**练习任务 1**. 请判断以下三项陈述是否与后处理代码相符。每项答"是"或"否"，并原样引用后处理代码中起决定作用的语句。(a) intersection_area 函数使用 & 运算符求两个矩形的交集；(b) nms_sorted_bboxes 函数中 agnostic 参数的默认值为 false；(c) 快速排序的基准值取自区间中间位置元素的 prob。
**练习任务 2**. 请从后处理代码的最后一行之后续写该代码。

**原文**.
后处理yolox_postprocess.cpp

#include <opencv2/core/core.hpp>
#include <opencv2/highgui/highgui.hpp>
#include <opencv2/imgproc/imgproc.hpp>
#include <opencv2/dnn.hpp>
#include <iostream>
#include <stdio.h>
#include <vector>
#include <cmath>

#include "model_config.h"

using namespace std;

struct Object
{
    cv::Rect_<float> rect;
    int label;
    float prob;
};

static inline float intersection_area(const Object& a, const Object& b)
{
    cv::Rect_<float> inter = a.rect & b.rect;
    return inter.area();
}

static void qsort_descent_inplace(std::vector<Object>& objects, int left, int right)
{
    int i = left;
    int j = right;
    float p = objects[(left + right) / 2].prob;

    while (i <= j)
    {
        while (objects[i].prob > p)
            i++;

        while (objects[j].prob < p)
            j--;

        if (i <= j)
        {
            std::swap(objects[i], objects[j]);
            i++;
            j--;
        }
    }

#pragma omp parallel sections
    {
#pragma omp section
        {
            if (left < j) qsort_descent_inplace(objects, left, j);
        }
#pragma omp section
        {
            if (i < right) qsort_descent_inplace(objects, i, right);
        }
    }
}

static void qsort_descent_inplace(std::vector<Object>& objects)
{
    if (objects.empty())
        return;

    qsort_descent_inplace(objects, 0, objects.size() - 1);
}

static void nms_sorted_bboxes(const std::vector<Object>& objects, std::vector<int>& picked, float nms_threshold, bool agnostic = true)
{
    picked.clear();

    const int n = objects.size();

    std::vector<float> areas(n);
    for (int i = 0; i < n; i++)

**给定数据**.
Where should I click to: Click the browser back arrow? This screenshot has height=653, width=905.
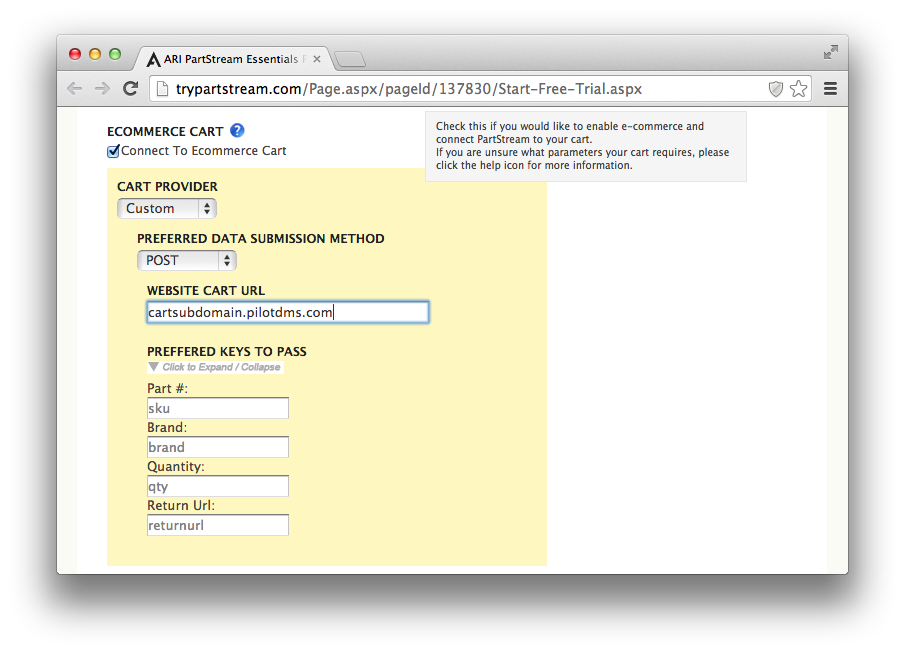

**参考答案 1**.
(a) 是。"cv::Rect_<float> inter = a.rect & b.rect;"
(b) 否。"bool agnostic = true"
(c) 是。"float p = objects[(left + right) / 2].prob;"

**参考答案 2**.
    {
        areas[i] = objects[i].rect.area();
    }

    for (int i = 0; i < n; i++)
    {
        const Object& a = objects[i];

        int keep = 1;
        for (int j = 0; j < (int)picked.size(); j++)
        {
            const Object& b = objects[picked[j]];

            if (!agnostic && a.label != b.label)
                continue;

            float inter_area = intersection_area(a, b);
            float union_area = areas[i] + areas[picked[j]] - inter_area;
            if (inter_area / union_area > nms_threshold)
                keep = 0;
        }

        if (keep)
            picked.push_back(i);
    }
}

static inline float sigmoid(float x)
{
    return 1.0f / (1.0f + expf(-x));
}

static void generate_proposals_yolox(int stride, const float* feat, float prob_threshold, std::vector<Object>& objects,
                                    int letterbox_cols, int letterbox_rows)
{
    const int num_grid_w = letterbox_cols / stride; 
    const int num_grid_h = letterbox_rows / stride;
    const int num_grid = num_grid_w * num_grid_h; //80*80 40*40 20*20
    
    const int num_class = CLASS_NUM; // 80 for COCO
    const int num_channel = CLASS_NUM + 5;      // YOLOX输出85通道: [x, y, w, h, obj_conf, class_conf[80]]
    int obj_count = 0;
    for (int i = 0; i < num_grid_h; i++)
    {
        for (int j = 0; j < num_grid_w; j++)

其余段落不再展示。